Occidente contra Occidente
El reforzamiento de nuestra identidad está en el origen de ese racismo, cada vez menos sutil, desde el que miramos los conflictos actuales
Que eso que llamamos nuestra identidad sea tan importante tiene el riesgo de hacernos perder pie con la realidad. Por ejemplo, ¿qué es Occidente? Lo asociábamos a un imaginario de valores democráticos y de mercado: derechos humanos, libertad, bienestar. Hoy, eso está asediado por movimientos reaccionarios, la demonización de minorías y grupos vulnerables y las deportaciones masivas, que ya sabemos a qué nos recuerdan. Ni hablemos de la UE y nuestra mermada capacidad para asumir riesgos y trabajar como bloque. No busquemos fuera intentos de boicot de esa supuesta bondad que pensábamos que proyectábamos al mundo: la impugnación de Occidente viene de Occidente mismo. El reforzamiento de nuestra identidad está en el origen de ese racismo, cada vez menos sutil, desde el que miramos los conflictos actuales y que agitan las propuestas de la ultraderecha: refugiados, inmigrantes y otras minorías son una suerte de quinta columna que desea subvertir nuestros preciados rasgos occidentales. Piensen en Netanyahu, quien sugiere que la masacre de Gaza es una batalla por salvar “la civilización occidental”. Si así lo fuese, no merecería ser salvada.
Creernos nuestra superioridad moral nos hace perder la capacidad para reconocer la verdad. Algo así sucede en Alemania, epítome de la crisis de credibilidad que vive Occidente ante el mundo. Alemania nada menos. ¿Recuerdan aquel “nunca jamás” enarbolado tras la experiencia dramática del Holocausto? Todo el orden internacional posterior se levantó sobre la base de aquella promesa. Hoy, el emblema que representaba nuestro universalismo, el imperativo moral de no volver a cometer tales atrocidades, lo reivindican quienes apoyan las acciones de Israel. El lema, dice David Rieff, ha terminado particularizándose, vaciándose de su gravedad. Ya solo sería una lección simplificada y limitada de la historia: “Los alemanes nunca más matarán a los judíos en la Europa de los años cuarenta″. Su conversión en eslogan hueco hace que no veamos otras injusticias y barbaries, como el sufrimiento palestino, o que otras formas de racismo contra musulmanes o migrantes pasen casi desapercibidas.

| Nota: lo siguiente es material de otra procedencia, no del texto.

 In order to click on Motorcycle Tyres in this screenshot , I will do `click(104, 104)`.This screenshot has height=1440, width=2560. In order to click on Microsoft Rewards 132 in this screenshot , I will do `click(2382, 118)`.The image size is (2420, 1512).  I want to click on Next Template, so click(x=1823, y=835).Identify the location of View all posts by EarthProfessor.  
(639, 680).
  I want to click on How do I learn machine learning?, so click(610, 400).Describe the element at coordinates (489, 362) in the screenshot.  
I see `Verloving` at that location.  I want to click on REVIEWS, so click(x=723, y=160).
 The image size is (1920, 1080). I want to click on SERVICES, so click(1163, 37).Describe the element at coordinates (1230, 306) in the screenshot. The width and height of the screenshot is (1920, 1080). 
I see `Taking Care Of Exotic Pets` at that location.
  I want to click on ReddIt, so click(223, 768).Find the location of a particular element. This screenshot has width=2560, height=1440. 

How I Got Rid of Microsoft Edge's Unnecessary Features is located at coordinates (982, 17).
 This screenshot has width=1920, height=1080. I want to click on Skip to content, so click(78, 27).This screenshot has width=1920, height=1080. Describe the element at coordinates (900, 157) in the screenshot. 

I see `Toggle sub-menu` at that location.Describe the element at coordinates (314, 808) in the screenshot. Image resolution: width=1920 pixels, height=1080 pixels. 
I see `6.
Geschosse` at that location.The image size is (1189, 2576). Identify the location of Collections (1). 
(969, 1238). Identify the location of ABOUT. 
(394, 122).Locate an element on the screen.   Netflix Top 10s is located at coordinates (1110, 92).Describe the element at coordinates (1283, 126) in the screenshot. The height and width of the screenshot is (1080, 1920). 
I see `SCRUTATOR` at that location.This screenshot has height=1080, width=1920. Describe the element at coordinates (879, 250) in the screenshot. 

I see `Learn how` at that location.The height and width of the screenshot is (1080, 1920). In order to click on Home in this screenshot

Estar convencidos de haber dejado atrás esos horrores desde el sentimentalismo de nuestras aseadas políticas de la memoria nos aleja de una autocrítica verdadera. Nos hemos inmunizado contra esas otras formas de racismo que crecen como la hiedra sin que nos atrevamos siquiera a nombrarlas. Nuestro supuesto compromiso con la memoria, como escribe Pankaj Mishra en The Guardian, sirvió para construir nuestro prestigio y reputación ante el mundo, pero hace aguas y los responsables somos nosotros. El país que reconstruyó su identidad nacional sobre el rechazo del nazismo para integrarse en la tradición de las democracias liberales, el que puso en el centro el recuerdo del Holocausto para abrazar el universalismo antes que una identidad etnonacionalista completa, mira hoy el ascenso de un partido neonazi como segunda fuerza política. La AfD, azuzada por un Elon Musk que huele la sangre, capitaliza el discurso del resentimiento nacional diciendo que Alemania ha sido demasiado crítica con su historia y es momento de adoptar una política nacionalista más orgullosa. Pero el futuro político de Alemania es el de Europa, la sola representante de eso que llamamos Occidente tras la estampida de EE UU. La historia no se repite, pero a veces rima demasiado. No caigamos en el autoengaño y la normalización de la hipocresía, porque ya sucedió, y aquella ola se llevó consigo todos nuestros valores democráticos.